Aunque no es central en su ontología, la inminencia de la muerte hace visible el en-sí: “Así, la sola existencia de la muerte nos aliena íntegros, en nuestra propia vida, a favor del otro. Estar muertos es ser presa de los vivos” (Sartre, 2008, p. 735). Mientras vivimos, el otro no puede concluir su juicio. Toda cosificación del otro está sujeta a la posibilidad que yo extiendo. Esto quiere decir que, estando vivos, negamos la totalidad a favor de una construcción permanente de la negación. Pero la muerte supone una alienación que determina lo ya hecho. Ser parte del pasado es estar inmerso en los juicios totales que han alienado la finitud y, en lugar de ella, un hecho contingente desnuda nuestra finitud: la muerte.

Muertos, simplemente somos; morimos para ser. Pero ese ser anticipado por la muerte, según Sartre, queda en manos de los vivos: “En tanto que es el triunfo del otro sobre mí, remite a un hecho, ciertamente fundamental pero totalmente contingente, como hemos visto, que es la existencia del otro” (Sartre, 2008, p. 737). Con esto último, la muerte nos presenta dos formas de desnudez: la primera nos revela el proyecto y el obrar como posibilidad ante una inminencia.

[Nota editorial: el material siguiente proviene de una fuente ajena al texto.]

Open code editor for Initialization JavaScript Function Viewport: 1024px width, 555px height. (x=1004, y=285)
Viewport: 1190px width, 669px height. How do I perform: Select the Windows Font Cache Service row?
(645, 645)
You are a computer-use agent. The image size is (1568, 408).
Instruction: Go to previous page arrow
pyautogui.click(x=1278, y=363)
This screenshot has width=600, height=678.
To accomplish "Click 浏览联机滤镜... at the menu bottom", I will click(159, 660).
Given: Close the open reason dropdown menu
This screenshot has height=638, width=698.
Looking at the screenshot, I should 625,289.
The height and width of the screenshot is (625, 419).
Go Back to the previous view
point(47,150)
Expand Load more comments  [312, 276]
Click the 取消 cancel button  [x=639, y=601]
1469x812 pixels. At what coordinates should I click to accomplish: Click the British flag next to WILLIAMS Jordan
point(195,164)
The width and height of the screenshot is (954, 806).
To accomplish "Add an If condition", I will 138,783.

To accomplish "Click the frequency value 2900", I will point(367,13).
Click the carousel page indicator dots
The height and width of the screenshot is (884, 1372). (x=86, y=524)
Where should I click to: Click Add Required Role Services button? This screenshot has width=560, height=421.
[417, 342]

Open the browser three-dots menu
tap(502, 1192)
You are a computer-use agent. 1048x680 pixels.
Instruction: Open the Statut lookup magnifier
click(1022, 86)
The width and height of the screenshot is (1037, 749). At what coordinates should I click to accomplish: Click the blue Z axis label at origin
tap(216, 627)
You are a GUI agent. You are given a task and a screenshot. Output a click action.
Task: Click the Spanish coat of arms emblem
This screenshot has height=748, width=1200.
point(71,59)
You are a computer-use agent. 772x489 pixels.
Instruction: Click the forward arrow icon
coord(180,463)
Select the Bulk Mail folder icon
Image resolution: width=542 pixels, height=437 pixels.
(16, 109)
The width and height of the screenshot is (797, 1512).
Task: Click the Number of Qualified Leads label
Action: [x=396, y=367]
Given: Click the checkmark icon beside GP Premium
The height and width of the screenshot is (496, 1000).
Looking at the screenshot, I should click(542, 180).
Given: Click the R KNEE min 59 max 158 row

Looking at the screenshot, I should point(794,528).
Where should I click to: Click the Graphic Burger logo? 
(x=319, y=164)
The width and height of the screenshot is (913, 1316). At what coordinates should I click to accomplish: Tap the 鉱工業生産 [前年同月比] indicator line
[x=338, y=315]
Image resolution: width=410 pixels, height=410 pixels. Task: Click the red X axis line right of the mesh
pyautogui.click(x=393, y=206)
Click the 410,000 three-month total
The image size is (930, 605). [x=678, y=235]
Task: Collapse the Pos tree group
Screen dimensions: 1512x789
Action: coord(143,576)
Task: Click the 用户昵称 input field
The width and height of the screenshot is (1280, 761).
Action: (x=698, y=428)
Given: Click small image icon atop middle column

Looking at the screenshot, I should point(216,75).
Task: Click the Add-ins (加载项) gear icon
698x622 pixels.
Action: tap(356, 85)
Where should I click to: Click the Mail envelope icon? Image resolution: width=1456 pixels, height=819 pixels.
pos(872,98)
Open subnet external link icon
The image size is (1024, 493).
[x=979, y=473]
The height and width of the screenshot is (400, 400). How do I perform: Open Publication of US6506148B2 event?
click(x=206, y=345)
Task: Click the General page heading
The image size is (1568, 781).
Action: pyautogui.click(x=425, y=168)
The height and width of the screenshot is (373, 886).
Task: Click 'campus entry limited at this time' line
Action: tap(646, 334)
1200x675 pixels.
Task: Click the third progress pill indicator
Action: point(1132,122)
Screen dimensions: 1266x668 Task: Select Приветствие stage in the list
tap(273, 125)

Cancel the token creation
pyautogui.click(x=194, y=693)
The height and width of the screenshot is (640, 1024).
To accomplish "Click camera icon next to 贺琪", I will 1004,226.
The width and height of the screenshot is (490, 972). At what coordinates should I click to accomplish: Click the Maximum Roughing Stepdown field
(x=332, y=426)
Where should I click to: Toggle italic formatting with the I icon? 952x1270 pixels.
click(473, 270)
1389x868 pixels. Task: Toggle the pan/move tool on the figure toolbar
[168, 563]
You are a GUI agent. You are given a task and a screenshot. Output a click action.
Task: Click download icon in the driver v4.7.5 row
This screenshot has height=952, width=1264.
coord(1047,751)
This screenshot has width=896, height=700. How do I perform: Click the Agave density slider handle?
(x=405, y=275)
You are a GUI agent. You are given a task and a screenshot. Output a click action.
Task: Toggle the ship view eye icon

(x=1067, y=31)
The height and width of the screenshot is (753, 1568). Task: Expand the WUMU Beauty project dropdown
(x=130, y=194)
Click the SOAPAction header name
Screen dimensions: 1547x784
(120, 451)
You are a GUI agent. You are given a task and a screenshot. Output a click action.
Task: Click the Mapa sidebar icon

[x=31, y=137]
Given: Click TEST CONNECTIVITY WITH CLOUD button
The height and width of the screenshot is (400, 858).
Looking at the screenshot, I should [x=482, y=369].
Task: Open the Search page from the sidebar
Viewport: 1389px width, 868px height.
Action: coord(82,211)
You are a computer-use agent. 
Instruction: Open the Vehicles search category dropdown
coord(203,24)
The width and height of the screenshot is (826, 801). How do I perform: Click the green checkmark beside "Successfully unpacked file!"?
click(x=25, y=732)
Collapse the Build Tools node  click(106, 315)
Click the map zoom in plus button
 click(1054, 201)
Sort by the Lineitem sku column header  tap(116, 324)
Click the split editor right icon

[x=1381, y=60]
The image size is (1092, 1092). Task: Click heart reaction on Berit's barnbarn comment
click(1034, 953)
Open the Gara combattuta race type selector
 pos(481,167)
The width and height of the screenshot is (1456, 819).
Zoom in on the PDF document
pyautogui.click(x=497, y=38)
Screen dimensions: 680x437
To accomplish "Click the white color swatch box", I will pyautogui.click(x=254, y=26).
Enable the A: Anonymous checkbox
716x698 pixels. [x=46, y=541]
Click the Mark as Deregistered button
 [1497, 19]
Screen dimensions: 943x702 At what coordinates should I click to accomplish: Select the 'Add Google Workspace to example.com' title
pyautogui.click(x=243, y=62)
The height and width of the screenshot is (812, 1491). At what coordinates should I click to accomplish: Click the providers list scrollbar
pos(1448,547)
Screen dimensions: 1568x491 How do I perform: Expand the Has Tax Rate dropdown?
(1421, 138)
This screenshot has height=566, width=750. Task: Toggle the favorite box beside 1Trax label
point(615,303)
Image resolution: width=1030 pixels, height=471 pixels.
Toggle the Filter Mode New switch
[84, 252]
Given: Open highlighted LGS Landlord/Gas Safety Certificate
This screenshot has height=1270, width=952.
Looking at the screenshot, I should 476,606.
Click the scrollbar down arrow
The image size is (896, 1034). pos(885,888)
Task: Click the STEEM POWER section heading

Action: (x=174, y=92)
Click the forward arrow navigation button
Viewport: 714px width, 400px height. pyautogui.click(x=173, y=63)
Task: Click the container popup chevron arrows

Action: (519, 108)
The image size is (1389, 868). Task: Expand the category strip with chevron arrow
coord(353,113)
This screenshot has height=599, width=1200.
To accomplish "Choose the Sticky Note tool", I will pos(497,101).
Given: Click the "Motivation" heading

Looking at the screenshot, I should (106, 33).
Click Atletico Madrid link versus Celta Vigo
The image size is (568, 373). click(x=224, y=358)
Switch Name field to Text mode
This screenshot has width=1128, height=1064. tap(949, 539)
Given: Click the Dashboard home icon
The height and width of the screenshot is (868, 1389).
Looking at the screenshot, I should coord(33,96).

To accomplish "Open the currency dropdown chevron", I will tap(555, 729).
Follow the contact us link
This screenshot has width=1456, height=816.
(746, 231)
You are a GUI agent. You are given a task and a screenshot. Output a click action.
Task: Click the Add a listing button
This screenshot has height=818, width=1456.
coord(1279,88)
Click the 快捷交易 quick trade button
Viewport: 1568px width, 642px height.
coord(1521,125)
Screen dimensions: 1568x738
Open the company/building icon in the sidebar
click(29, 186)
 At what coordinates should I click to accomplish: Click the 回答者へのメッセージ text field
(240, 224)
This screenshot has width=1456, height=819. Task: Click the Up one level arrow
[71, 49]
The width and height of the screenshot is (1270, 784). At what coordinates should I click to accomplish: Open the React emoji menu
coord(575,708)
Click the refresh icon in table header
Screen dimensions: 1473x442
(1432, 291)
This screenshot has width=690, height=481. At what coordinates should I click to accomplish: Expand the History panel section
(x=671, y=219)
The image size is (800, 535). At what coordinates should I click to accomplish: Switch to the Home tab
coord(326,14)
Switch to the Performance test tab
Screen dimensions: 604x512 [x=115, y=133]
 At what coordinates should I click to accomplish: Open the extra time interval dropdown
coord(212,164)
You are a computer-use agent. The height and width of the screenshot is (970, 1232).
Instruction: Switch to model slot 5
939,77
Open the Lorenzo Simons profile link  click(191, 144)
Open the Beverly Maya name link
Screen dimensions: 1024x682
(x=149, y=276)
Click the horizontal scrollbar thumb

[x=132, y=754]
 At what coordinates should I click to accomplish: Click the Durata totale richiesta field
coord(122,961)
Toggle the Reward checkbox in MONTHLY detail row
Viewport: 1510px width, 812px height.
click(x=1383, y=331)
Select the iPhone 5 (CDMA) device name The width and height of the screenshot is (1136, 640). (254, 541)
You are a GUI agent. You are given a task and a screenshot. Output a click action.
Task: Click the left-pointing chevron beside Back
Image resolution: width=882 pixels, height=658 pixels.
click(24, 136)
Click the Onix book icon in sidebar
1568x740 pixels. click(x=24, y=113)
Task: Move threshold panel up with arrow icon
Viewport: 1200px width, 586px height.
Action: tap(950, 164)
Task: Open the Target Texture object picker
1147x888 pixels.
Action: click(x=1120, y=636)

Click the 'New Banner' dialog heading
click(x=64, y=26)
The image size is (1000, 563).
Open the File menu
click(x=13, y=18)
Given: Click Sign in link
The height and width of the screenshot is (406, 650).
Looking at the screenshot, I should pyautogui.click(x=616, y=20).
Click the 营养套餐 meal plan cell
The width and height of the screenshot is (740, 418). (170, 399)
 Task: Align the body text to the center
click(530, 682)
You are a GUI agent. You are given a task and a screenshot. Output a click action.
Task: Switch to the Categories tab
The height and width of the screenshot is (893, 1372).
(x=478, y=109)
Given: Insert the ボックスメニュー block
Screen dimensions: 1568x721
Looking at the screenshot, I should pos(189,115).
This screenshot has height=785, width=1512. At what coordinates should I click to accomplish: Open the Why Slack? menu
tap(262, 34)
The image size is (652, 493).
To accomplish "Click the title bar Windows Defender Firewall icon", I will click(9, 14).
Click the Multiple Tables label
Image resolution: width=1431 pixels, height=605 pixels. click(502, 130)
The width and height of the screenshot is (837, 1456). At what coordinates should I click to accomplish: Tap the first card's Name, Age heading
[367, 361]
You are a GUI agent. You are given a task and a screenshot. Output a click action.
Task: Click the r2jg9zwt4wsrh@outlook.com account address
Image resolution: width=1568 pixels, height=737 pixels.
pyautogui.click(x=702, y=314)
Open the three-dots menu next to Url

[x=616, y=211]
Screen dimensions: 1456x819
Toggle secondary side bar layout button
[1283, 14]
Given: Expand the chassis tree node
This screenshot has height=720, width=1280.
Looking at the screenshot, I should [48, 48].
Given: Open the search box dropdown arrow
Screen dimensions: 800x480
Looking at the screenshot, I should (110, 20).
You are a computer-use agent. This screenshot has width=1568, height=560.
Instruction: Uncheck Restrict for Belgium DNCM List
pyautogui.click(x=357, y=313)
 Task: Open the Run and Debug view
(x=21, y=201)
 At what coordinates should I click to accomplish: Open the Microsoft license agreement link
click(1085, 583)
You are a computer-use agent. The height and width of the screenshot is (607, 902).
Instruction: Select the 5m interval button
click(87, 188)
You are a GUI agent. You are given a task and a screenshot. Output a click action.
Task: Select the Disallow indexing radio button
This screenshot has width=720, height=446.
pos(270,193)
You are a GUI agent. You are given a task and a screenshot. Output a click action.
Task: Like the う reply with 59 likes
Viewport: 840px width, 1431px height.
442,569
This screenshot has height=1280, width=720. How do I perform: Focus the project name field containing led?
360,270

Y, por otro, como realidad que atrapa infinitamente nuestra existencia en un eterno en-sí, es decir, como ese algo para una conciencia ajena a mí. ¿Qué nos queda en estas dos formas de interpretar la muerte? ¿En qué medida estos aportes sobre la finitud humana suscitan una reflexión para repensar la educación?

Pensar el fundamento la educación a partir de esta concepción de la finitud

No vivimos la muerte como un en-sí. Cuando tomamos conciencia de ella, somos nosotros quienes tomamos posición frente a nuestra propia muerte. No es un fenómeno que avizoremos totalmente en la distancia, en las personas cercanas o lejanas que abandonaron esta condición de arrojados; siempre está presente, condiciona nuestras decisiones, nuestro estar-en-el-mundo. Por ello, la conciencia heideggeriana se aleja de la fenomenología reflexiva (Escudero, 2010, p. 426) de Husserl. Es que no solo constituimos el mundo a partir de una intencionalidad técnica o de un habitar poético. No podemos asociar únicamente la conciencia a un estar en la distancia. La creación de mundo encierra una creación propia que tiene su anverso: toda creación del Dasein se encuentra en el plexo de sus posibilidades; es un constante crear sin tregua, sin suficiencia, sin seguridad.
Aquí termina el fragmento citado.